Exercise directions → Copy nothing but the lines below running from the line containing "Given: Click the 邯郸队 flame badge" through the line containing "Viewport: 526px width, 269px height.", both end lines included.
::::
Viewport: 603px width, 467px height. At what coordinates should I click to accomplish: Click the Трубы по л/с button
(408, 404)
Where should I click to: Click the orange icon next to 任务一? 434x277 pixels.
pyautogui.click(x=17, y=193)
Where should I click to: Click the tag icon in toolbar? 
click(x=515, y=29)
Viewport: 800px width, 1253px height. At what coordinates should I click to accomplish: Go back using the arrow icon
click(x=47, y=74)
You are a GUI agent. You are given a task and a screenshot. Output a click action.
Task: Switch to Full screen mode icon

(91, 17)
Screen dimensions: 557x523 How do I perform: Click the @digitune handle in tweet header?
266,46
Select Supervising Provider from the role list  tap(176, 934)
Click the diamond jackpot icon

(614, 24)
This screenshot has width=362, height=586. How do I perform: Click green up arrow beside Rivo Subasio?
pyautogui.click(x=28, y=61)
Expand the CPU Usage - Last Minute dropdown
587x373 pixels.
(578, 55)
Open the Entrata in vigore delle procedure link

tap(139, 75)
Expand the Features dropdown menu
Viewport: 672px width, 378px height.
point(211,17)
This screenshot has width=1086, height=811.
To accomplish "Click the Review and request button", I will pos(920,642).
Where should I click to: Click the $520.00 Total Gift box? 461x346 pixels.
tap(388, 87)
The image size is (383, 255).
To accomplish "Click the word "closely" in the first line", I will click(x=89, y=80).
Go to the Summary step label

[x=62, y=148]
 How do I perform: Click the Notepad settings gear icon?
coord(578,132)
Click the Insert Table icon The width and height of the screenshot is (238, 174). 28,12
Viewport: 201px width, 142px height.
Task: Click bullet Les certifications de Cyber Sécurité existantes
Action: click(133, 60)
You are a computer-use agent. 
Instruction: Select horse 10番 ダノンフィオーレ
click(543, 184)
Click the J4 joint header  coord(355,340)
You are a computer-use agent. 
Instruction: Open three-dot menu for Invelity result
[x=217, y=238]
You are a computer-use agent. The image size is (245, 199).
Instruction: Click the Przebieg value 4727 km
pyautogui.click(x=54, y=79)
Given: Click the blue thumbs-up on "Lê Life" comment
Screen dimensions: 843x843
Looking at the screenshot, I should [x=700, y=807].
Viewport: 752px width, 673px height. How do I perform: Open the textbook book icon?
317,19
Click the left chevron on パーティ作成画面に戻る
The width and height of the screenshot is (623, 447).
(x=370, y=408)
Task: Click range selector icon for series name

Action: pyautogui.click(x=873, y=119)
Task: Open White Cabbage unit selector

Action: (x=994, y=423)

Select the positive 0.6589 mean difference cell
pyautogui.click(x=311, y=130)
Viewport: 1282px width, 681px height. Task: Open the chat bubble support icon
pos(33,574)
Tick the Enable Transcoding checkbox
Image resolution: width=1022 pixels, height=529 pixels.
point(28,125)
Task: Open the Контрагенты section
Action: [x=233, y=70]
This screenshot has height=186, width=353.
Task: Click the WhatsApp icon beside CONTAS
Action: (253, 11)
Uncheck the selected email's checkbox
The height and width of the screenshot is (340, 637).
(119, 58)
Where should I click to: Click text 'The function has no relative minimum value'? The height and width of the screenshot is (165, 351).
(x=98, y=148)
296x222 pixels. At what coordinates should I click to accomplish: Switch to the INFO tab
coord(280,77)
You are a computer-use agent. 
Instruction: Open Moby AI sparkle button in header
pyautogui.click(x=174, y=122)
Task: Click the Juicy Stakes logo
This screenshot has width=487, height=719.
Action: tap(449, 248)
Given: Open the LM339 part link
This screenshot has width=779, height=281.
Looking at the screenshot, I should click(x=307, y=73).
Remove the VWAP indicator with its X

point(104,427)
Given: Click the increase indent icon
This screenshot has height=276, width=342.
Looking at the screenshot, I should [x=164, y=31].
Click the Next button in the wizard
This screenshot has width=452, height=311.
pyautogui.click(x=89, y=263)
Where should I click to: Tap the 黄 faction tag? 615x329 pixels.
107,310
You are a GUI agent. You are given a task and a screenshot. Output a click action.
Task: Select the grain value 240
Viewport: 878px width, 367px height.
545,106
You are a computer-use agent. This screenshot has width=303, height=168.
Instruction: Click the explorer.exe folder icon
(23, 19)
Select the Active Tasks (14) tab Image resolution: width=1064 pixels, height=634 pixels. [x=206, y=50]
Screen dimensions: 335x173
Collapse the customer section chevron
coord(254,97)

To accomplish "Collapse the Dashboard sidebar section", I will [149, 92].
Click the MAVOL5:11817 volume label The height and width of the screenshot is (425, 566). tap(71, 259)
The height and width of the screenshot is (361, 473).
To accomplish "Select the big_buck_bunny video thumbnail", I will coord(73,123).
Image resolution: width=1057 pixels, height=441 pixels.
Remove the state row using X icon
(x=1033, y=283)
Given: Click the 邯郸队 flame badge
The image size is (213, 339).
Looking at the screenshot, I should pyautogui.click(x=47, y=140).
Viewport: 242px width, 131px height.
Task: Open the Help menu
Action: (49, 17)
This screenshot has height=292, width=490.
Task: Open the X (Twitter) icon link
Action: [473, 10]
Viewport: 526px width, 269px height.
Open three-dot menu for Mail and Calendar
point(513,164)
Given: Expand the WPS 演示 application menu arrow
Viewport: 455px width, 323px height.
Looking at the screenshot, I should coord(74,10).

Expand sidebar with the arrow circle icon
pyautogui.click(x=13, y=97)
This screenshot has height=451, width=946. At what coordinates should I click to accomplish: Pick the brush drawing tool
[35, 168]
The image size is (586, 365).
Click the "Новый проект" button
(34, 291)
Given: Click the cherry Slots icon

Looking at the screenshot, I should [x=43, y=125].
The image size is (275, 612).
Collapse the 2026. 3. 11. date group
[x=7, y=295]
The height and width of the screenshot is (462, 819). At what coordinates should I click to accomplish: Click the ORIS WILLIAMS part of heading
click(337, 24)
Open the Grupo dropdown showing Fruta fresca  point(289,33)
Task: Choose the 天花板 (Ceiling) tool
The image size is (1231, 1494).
::::
Solution below →
Given: Click the 邯郸队 flame badge
The image size is (213, 339).
Looking at the screenshot, I should pyautogui.click(x=47, y=140).
Viewport: 242px width, 131px height.
Task: Open the Help menu
Action: (49, 17)
This screenshot has height=292, width=490.
Task: Open the X (Twitter) icon link
Action: [473, 10]
Viewport: 526px width, 269px height.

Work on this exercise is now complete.